If you are inspired to give walking meetings a try, here are a few tips:

– Consider including an “extracurricular” destination on your route. Dr. Eytan, whose office is located in Washington often mentions the nearby Washington Coliseum as a place to stroll by, and notes it is where the Beatles played their first U.S. concert. Naming a point of interest, he says, provides more rationale and incentive for others to go for a walk.

– Avoid making the destination a source of unneeded calories. One of the arguments in favor of walking meetings is the health benefit. However, this is easily negated if the walking meeting leads to a 425-calorie white-chocolate mocha that wouldn’t otherwise be consumed.

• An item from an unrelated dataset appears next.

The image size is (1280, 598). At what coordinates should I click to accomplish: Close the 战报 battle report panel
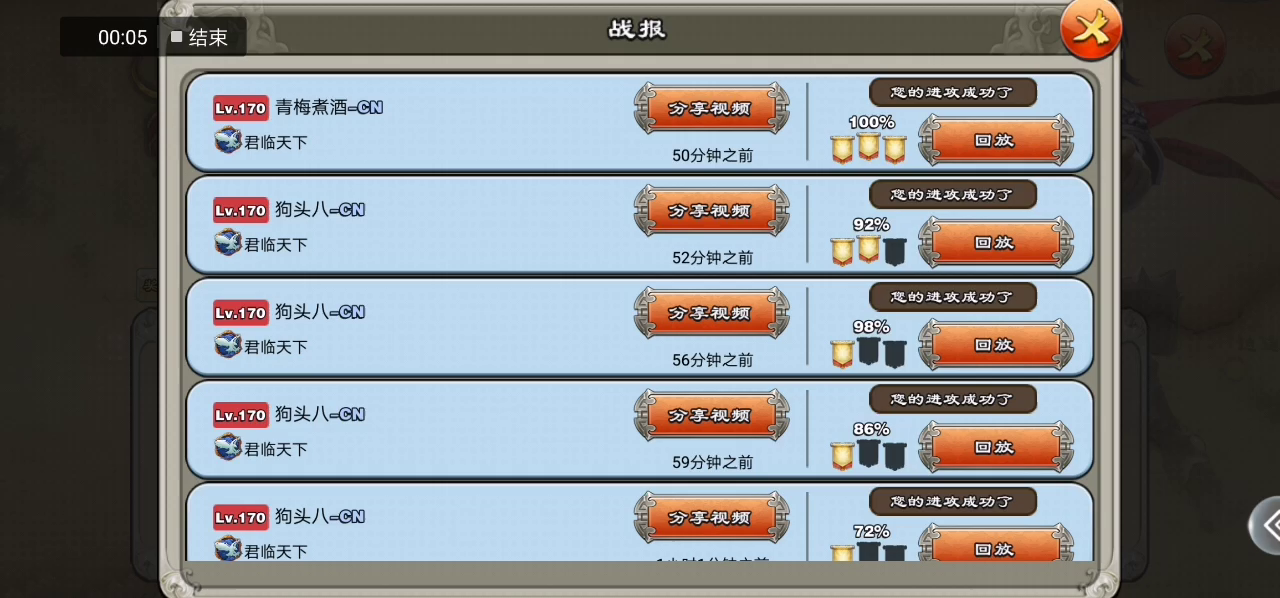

– Do not surprise colleagues or clients with walking meetings. This allows them to arrive dressed for comfort, perhaps having changed shoes. You might also keep water bottles on hand to offer on warm days.

– Stick to small groups.

– Have fun. Enjoy the experience of combining work with a bit of exercise and fresh air. Perhaps this is the one piece of advice that doesn’t need to be given. Our data show that those who participate in walking meetings are more satisfied at their jobs than their colleagues who don’t.

(Russell Clayton is an assistant professor of management at Saint Leo University’s Donald R. Tapia School of Business. Chris Thomas is an assistant professor of management at Saint Louis University’s John Cook School of Business. Jack Smothers is an assistant professor of management at the University of Southern Indiana’s Romain College of Business.)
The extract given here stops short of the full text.